Oops, I wasn't supposed to ever mention Buffy again. Oh well.

And the happiness continues because my lovely flatmate Marie is going to live at my place in May, and my lovely friend tim is coming for a visit in the summertime if she wants to and I can get off work to entertain her, and darling Kate is coming home in a month and I've thought of a really brilliant gift to get her if I can obtain it.

Er, this started out as a brief sentence about The Graveyard Book but then I got distracted by remembering all the new good books that are arriving later this year. So that was my bad. I'll stop now.

Saturday, April 5, 2008

The guy across from me on the plane

I shouldn't even be writing this post. I should be thinking grateful thoughts – and I am, of course – about how fortunate I was to get home forty-five minutes early, and how fortunate I was to have a seat in the second row on the plane by the window with nobody in the adjacent aisle seat, and how fortunate I was that the airline felt guilty about the flight being delayed (I got put on an earlier flight but then that flight got delayed until forty-five minutes before my original flight) so gave us free access to movies we would usually have to pay to watch and I saw Juno for free, and how fortunate I was with all the channels and the watching of Doctor Who for the first time and Almost Famous and part of The Two Towers. And I am grateful for all of these things. It was very positive.

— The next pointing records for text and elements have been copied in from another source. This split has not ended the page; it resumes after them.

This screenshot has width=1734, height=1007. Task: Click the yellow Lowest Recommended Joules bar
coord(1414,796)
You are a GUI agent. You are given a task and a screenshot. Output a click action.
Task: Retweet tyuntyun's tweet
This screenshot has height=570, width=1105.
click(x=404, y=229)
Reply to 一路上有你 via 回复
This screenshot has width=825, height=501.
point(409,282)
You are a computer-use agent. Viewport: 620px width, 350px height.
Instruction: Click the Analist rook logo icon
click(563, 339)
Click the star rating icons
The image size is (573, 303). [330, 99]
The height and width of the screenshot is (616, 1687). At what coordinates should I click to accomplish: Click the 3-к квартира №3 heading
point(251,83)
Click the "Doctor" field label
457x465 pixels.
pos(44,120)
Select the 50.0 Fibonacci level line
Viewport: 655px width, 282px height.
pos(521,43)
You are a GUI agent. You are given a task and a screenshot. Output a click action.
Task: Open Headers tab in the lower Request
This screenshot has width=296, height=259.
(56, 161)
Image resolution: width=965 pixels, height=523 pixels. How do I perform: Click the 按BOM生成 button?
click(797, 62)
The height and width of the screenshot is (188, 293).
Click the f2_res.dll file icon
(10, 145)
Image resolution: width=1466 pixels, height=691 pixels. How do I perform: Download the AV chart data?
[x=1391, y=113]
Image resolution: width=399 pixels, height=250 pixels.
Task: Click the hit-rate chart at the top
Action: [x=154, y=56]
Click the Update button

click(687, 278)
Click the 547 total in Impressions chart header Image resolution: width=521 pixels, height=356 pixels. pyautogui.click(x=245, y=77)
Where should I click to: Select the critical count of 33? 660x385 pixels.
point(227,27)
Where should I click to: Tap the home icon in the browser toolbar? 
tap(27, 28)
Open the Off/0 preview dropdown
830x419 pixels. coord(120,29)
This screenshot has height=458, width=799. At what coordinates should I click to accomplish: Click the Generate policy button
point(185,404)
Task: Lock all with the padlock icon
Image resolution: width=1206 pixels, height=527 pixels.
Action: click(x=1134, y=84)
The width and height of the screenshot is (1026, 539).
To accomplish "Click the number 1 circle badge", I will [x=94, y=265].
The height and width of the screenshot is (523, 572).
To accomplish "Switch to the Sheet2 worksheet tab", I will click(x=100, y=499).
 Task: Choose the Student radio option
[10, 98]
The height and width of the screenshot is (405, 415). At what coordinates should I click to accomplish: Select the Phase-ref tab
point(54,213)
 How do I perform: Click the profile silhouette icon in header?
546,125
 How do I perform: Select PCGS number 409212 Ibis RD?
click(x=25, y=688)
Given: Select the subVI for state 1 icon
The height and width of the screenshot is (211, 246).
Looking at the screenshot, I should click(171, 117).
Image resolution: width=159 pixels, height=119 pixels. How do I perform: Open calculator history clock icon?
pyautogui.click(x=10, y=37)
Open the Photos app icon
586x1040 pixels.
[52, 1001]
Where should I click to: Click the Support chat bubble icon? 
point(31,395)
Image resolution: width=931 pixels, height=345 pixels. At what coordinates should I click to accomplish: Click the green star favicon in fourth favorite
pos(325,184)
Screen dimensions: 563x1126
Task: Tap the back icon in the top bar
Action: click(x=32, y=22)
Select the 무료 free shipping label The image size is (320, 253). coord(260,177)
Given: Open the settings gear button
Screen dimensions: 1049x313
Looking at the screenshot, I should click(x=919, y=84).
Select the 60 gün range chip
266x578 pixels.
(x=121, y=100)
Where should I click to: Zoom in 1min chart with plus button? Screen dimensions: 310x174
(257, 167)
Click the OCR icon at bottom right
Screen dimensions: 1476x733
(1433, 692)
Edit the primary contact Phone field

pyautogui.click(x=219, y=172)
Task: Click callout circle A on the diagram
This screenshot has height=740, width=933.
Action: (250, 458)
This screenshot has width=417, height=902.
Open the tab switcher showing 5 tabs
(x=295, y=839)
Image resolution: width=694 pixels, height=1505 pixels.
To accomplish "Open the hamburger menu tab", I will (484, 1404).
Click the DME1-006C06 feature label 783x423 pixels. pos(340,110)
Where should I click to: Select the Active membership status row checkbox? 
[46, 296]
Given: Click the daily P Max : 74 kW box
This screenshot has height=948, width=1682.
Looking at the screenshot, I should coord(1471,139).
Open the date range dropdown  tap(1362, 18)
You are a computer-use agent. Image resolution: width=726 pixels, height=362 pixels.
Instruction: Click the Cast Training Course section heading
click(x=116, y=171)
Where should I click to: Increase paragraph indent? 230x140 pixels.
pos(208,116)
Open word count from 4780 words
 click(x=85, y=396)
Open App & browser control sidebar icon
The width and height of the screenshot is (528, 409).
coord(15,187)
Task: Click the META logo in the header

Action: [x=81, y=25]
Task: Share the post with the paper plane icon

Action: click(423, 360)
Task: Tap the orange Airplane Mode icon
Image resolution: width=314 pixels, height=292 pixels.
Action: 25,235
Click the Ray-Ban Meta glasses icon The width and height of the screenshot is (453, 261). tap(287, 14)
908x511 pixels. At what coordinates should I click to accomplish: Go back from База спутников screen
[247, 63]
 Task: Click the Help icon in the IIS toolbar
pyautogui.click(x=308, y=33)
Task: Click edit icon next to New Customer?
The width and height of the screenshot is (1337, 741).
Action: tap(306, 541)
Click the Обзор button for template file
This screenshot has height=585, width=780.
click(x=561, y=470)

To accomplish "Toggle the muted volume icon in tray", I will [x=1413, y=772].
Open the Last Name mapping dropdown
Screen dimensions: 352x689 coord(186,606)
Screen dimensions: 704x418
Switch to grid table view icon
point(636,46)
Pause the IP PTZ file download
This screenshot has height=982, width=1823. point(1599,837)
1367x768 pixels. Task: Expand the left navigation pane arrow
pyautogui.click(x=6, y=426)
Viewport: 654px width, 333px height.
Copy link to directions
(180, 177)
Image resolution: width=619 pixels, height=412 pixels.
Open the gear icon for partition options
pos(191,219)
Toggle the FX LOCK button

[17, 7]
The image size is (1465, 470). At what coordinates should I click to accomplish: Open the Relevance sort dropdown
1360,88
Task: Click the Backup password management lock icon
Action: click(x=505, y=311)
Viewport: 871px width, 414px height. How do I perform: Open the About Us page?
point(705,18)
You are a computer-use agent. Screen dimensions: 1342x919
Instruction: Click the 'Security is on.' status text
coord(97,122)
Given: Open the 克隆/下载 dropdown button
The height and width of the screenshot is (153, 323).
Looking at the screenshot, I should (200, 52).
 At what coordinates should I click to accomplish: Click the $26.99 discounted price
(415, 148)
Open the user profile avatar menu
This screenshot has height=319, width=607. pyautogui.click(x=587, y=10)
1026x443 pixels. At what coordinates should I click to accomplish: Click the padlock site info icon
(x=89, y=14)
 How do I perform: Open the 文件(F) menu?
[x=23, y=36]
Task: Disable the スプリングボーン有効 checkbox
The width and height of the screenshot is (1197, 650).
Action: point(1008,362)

But I'm going to go ahead and gripe about the guy in the aisle seat across from me on the plane. So okay, on take-off he went digging in his bag (the flight attendants fussed at him repeatedly for not stowing his bag away) and after a long search he emerged triumphantly with one of those round strips of beef jerky (that's what it looked like anyway), which he put in his mouth. And he had it in his mouth the entire flight, with the whole long end just hanging out of his mouth. At one point I looked over and realized that he had flipped the piece of beef jerky around and started chewing on the other end. I realized this because the tip of the end that hung out was no longer round and clean and normal but all chewed-up and gross-looking.

And then? When the plane landed? Well, by that time I had very sensibly transferred myself to the aisle seat so I could move quickly and escape from the plane, and when they said we could get up, I got up to fetch down my suitcase, right? And the guy across from me, the beef-jerky guy, stood up too, and he pushed me with his elbow. He did! It's true! He elbowed me in the ribs and I smooshed sideways and then he said sorry but continued to occupy the space that I had been occupying before he pushed me, so that I could not fetch my suitcase down. Ordinarily I would have said DUDE YOU PUSHED ME! WHAT KIND OF BIZARRE SHOVING CHEWING WEIRDO ARE YOU? except that I feared he was the kind of bizarre shoving chewing weirdo that stalks and kills you. So I meekly flipped him off.